Mais aller vers plus d’Europe et plus de compétitivité ne fait pas un modèle de société. En admettant même qu’Angela Merkel ou son successeur disent oui aux eurobonds – c’est-à-dire une mise en commun d’une partie des dettes publiques – et les socialistes français oui à une Europe plus fédérale, il ne faut pas en attendre la solution au problème de l’emploi. Car celui-ci ne peut venir d’un retour à une croissance forte et durable. La solution allemande qui associe un secteur industriel hypertrophié et fortement exportateur à un secteur de services sous-payés n’est ni soutenable à long terme, ni souhaitable compte tenu de sa logique inégalitaire. Plus au fond, les contraintes écologiques et la faiblesse des gains de productivité dans des économies dominées par les services comme le sont devenues les nôtres, nous imposent d’aller vers un nouveau plein emploi en changeant de méthode et d’objectif. Il nous remplacer l’obsession de la croissance du Pib par la recherche d’une maximisation du bien-être individuel et collectif respectant les limites de la planète. Notons au passage que l’économie sociale et solidaire peut ici jouer un rôle quand elle se montre à la hauteur de sa promesse.

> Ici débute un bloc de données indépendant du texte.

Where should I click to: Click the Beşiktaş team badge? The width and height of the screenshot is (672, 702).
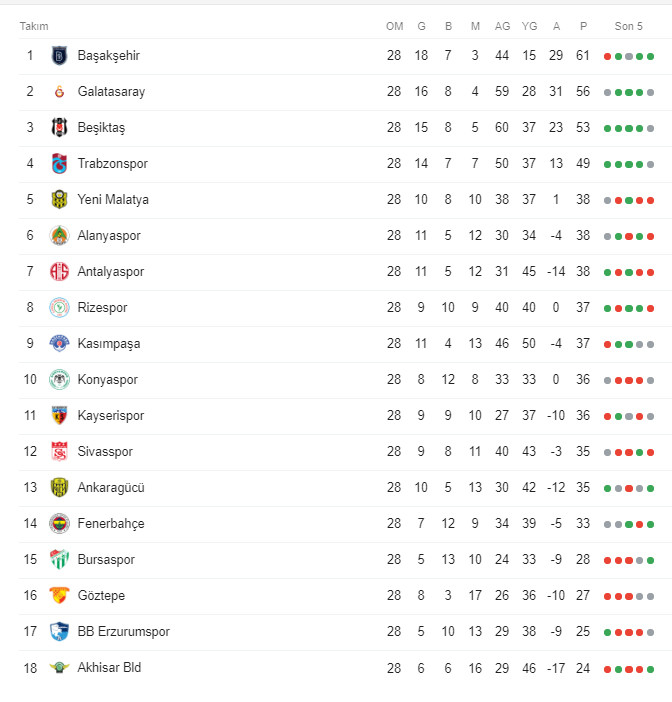point(59,128)
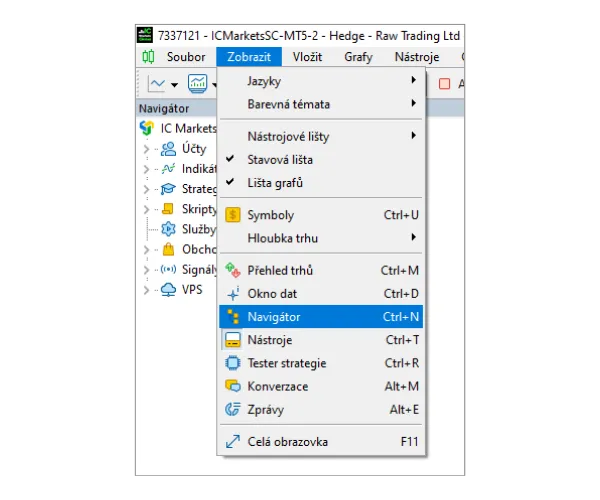
Task: Select Navigátor from the Zobrazit menu
Action: [274, 317]
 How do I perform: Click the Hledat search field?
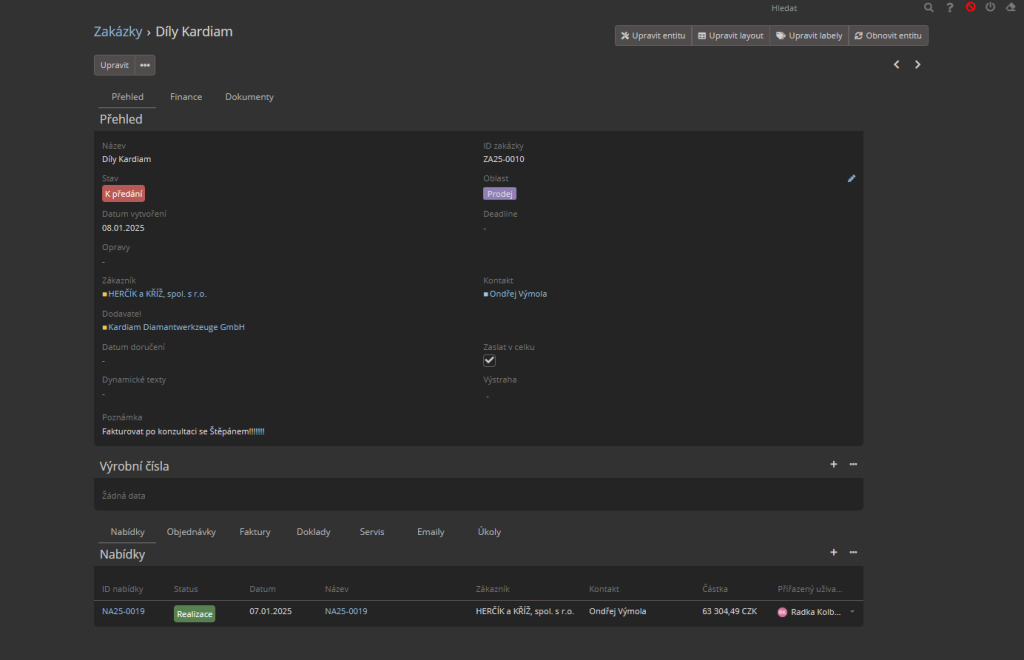pos(840,8)
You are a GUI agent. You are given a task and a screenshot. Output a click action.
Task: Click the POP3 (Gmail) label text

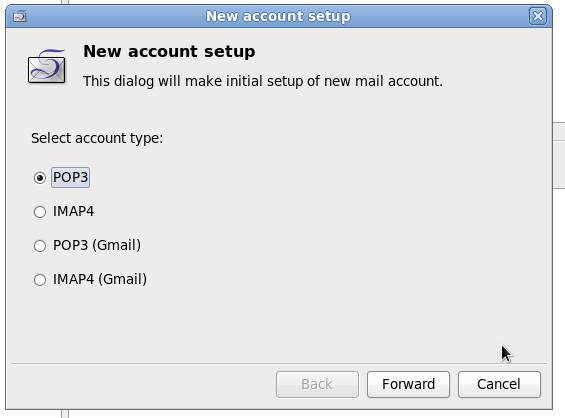(97, 245)
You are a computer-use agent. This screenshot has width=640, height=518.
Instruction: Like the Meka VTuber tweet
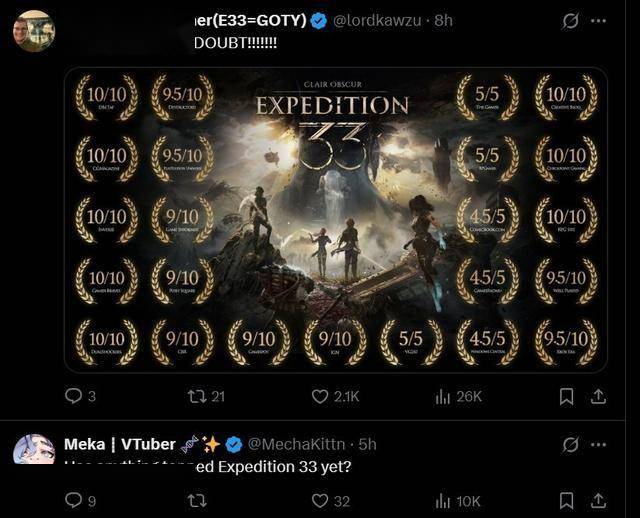click(x=321, y=500)
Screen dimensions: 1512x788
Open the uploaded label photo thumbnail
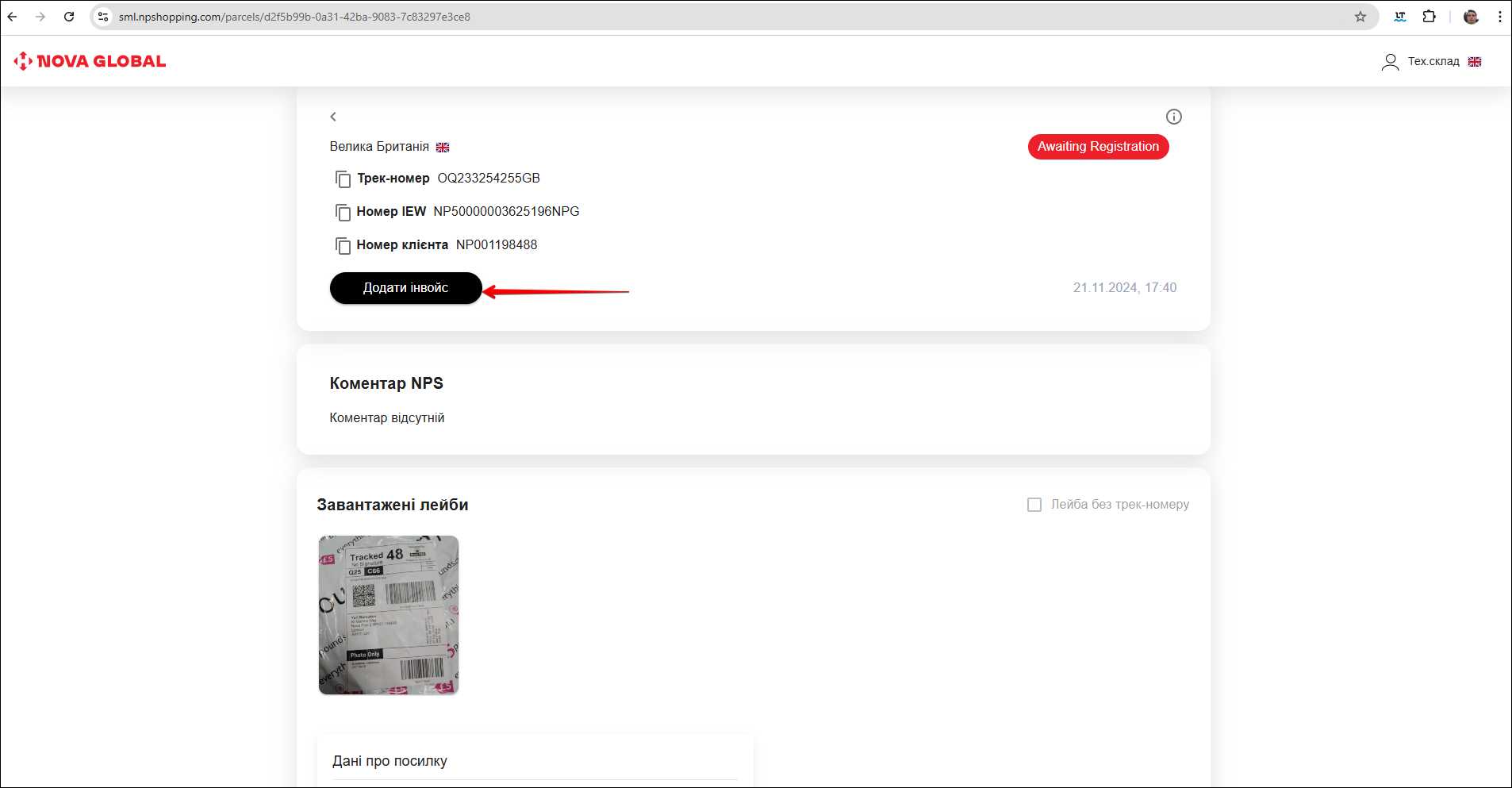(x=389, y=615)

Conclusion : il nous faut réussir à marier plus de compétitivité pour éviter l’affaiblissement continu de notre appareil productif, plus d’Europe pour sortir de la crise de l’euro et plus de solidarité soutenable pour inventer un modèle de société qui renouvelle une pensée social-démocrate épuisée. Une gageure sans doute, mais c’est en tenant ce cap que la gauche au pouvoir peut échapper à son dilemme habituel : échouer ou trahir, sachant que les deux peuvent être au rendez-vous.
[1] Voir Vivement 2050 ! Programme pour une économie soutenable et désirable. Les Petits matins-Institut Veblen. Mai 2013.